# Replacing LGB decoder with Loksound 5XL



## Rjstruble (Nov 11, 2020)

I am trying to standardize my locos on Loksound 5XL decoders. So far so good. Next in line is an LGB F7 A and B unit. LGB #21576. I purchased it used, it is DCC-capable but limited and non-standard in functionality, so I want to upgrade to the Loksound 5XL.

I run a 10 amp NCE DCC Powerpro System. The A unit has what I think is a standard factory installed Massoth decoder. I have hunted around for info on upgrading, but found nothing. I do have the PCB pin out. See below for pic of board in my F7 and the pin out.

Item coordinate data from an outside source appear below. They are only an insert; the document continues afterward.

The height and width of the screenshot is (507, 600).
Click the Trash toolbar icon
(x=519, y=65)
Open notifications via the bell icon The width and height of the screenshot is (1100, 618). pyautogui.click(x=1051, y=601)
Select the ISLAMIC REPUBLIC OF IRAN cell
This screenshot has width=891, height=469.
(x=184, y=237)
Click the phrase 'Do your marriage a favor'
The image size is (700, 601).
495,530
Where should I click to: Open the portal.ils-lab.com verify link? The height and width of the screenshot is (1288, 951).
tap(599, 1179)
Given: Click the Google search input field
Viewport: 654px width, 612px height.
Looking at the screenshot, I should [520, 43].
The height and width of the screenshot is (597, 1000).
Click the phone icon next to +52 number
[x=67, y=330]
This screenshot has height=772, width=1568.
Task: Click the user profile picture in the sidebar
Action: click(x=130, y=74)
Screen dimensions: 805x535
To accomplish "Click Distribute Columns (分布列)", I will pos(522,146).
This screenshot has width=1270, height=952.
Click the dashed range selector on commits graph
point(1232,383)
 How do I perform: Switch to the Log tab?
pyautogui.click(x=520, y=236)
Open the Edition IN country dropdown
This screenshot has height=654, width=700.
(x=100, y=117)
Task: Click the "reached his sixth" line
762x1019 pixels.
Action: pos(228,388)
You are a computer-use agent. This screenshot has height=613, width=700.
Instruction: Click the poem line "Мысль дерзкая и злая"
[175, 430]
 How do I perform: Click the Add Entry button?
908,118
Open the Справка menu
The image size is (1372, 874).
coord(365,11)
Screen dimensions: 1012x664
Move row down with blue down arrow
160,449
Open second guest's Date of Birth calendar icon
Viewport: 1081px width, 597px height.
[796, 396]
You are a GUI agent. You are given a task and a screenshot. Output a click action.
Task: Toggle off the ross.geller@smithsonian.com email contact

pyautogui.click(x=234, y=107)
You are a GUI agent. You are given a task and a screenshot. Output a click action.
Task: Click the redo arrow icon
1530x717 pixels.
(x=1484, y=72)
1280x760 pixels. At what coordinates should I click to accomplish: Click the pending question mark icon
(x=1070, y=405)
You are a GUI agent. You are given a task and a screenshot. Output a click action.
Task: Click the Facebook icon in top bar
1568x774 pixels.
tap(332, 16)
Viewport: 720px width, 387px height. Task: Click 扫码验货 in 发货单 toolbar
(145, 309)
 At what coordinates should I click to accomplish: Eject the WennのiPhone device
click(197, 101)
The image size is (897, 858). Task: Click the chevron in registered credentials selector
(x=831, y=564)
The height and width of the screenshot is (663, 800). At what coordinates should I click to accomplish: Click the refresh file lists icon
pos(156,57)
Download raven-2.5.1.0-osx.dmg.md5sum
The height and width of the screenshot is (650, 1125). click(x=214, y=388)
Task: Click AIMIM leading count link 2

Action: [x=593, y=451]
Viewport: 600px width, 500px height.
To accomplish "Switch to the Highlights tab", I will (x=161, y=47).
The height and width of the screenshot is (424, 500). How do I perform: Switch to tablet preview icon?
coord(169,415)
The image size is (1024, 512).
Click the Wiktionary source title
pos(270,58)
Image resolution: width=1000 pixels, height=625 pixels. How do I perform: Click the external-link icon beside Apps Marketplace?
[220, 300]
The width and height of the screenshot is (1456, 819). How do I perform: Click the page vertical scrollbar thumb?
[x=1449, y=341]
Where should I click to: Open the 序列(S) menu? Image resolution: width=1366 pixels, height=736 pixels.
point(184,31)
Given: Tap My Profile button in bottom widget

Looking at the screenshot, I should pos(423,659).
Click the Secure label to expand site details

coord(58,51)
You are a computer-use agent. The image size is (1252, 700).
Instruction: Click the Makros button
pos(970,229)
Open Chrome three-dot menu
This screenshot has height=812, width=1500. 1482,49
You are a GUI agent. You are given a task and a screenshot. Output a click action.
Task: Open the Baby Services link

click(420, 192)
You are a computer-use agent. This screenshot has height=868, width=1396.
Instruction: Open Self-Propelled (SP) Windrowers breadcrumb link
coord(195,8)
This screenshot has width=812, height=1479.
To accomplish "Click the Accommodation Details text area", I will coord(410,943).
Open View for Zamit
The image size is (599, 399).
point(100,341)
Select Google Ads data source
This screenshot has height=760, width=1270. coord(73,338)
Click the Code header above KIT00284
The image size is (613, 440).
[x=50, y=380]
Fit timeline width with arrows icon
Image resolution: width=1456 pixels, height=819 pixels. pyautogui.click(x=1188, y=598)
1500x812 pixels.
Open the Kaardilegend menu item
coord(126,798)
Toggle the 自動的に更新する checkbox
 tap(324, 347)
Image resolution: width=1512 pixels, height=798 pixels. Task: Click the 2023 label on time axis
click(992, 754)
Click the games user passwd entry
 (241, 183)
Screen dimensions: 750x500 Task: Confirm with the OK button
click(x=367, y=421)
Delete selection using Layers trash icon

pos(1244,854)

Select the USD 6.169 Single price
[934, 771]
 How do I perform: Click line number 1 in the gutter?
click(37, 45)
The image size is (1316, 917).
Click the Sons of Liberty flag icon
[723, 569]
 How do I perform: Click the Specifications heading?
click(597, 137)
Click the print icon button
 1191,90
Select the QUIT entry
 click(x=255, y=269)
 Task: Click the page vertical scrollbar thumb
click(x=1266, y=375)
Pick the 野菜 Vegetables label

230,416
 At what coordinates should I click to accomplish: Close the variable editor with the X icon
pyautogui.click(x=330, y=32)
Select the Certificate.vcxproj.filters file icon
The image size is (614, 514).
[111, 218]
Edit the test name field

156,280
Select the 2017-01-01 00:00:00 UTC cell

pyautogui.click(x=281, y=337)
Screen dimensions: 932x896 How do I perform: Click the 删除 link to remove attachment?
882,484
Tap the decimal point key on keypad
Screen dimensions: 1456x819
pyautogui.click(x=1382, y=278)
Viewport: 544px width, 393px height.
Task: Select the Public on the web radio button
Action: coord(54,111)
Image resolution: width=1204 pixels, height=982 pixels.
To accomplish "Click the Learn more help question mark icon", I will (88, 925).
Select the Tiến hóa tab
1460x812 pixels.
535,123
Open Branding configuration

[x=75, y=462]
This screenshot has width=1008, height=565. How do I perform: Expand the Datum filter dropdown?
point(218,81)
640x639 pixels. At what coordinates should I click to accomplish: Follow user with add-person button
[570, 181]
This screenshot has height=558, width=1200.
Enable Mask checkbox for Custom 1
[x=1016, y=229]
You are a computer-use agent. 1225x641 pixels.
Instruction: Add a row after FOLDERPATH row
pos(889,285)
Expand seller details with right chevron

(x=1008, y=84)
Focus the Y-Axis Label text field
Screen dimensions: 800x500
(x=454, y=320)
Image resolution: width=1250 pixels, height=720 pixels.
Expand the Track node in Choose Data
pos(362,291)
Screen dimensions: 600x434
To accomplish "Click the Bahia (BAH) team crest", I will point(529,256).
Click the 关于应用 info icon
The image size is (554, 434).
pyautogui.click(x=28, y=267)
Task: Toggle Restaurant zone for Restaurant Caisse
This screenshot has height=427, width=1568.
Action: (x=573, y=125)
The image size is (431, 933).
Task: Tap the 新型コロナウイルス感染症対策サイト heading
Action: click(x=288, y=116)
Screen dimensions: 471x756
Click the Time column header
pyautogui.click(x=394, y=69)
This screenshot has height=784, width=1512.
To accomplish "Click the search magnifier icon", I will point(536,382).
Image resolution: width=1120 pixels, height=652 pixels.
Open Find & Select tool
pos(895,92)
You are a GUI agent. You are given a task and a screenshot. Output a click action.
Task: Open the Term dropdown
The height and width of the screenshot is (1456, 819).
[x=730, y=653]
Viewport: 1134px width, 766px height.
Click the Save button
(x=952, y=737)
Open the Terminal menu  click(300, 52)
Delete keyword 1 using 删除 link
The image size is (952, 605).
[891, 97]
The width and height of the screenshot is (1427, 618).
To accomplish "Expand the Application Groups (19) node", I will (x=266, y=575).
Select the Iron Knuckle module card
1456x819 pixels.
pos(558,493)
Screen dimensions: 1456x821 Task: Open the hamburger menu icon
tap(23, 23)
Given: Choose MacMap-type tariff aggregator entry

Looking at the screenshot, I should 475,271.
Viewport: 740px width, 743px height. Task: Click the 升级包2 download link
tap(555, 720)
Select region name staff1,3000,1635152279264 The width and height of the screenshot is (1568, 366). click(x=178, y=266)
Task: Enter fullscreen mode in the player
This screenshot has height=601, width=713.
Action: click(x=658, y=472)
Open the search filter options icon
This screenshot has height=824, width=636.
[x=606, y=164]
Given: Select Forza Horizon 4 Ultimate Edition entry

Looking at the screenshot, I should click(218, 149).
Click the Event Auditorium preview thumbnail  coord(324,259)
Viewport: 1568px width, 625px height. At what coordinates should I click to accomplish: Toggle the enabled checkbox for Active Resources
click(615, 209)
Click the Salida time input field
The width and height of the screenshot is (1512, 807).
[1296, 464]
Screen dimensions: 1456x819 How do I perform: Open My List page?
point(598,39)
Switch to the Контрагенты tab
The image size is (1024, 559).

The loco has the LGB Direct decoder logo on the bottom (#3 in pic below).

I am thinking an upgrade will require me ripping out the Massoth board and retiring to the Loksound, but not sure. 

So two questions: Can I upgrade to the Loksound? How? Thanks in advance.


----------



## piercedandan (9 mo ago)

The red socket is for the LGB SUSI bus to connect LGB sound boards which are SUSI. That is a DCC decoder, DC only units do not have a connector where the red socket is located.


----------



## Greg Elmassian (Jan 3, 2008)

You can see in the drawing, that connector that is labelled "sound" has a transmit and receive data, dead giveaway that it is a SUSI interface. (run screaming ha ha!)

This is why I like all in one decoders, held off DCC until the first one that had BEMF-synchronized sound came out. 

Greg


----------



## Rjstruble (Nov 11, 2020)

Agree, that’s why I want to go to the Loksound.


----------



## Girotek (Dec 27, 2007)

I have installed hundreds of ESU LokSoud Decoders with synchronized smoke unit, if you’re engine came already with sound and has en interface, all you need to install an ESU LokPilot.
You can contact me by email [email protected]
Please check my YouTube channel to see my 
ESU decoder installations.

https://www.youtube.com/user/girotek/videos


----------



## Rjstruble (Nov 11, 2020)

I will look thanks


----------



## Rjstruble (Nov 11, 2020)

Back again, working to install the Loksound 5XL into the LGB F7 A and B unit. LGB #21576. Based on forum advice, I am taking it slow, starting with the track and motor connections. 

It’s a two motor loco. I was able to figure out which were the track and motor wires on the existing Massoth decoder. I wired them into the 5XL (two wires each into the track +/right and -/left and motor +/right and -/left screw terminals. 

Good news: the decoder came up as expected both on my NCE Powerpro cab and the Loksound programmer. Using the programmer, I was able to address it and see the sound files I had preloaded and all the factory pre-settings. 

Bad news: the motors aren’t responding at all when I accelerate using the cab. 

I’ve debugged a little. As expected, I am measuring 22 volts DCC between the left and right track screw terminals on the 5XL when the loco is on the powered main. But I measure no voltage between the motor left and right screw terminals when I have the cab tell the loco to run at full power. I checked to make sure I have the right motor wires, and the work - the motors run when I apply DC voltage to them outside the 5XL. 

So I must be missing something. I’ve done no decoder programming other than the long address. The factory Massoth decoder is still in place, all the light, speaker and reed switch wires are still wired into it. 

Any ideas?

I run a 10 amp NCE DCC Powerpro System.


----------



## piercedandan (9 mo ago)

You need to verify the loco address and speed steps. CV 29 is for speed steps and short address is located in CV 1, long address is in CV 17 and 18. CV 17 is your long address divided by 256 and added to 192. CV 18 is the remainder from the division. Also if you add a light to the forward direction you can see if it is a motor driving issue or motor and light are an issue.


----------



## Rjstruble (Nov 11, 2020)

piercedandan said:


> You need to verify the loco address and speed steps. CV 29 is for speed steps and short address is located in CV 1, long address is in CV 17 and 18. CV 17 is your long address divided by 256 and added to 192. CV 18 is the remainder from the division. Also if you add a light to the forward direction you can see if it is a motor driving issue or motor and light are an issue.


I don't believe it is the address. Both the Loksound programmer and my NCE procab are reading all the decoder data with the new long address.


----------



## Rjstruble (Nov 11, 2020)

Thanks for all the ideas. It was the decoder, swapped it out and new one works fine.


----------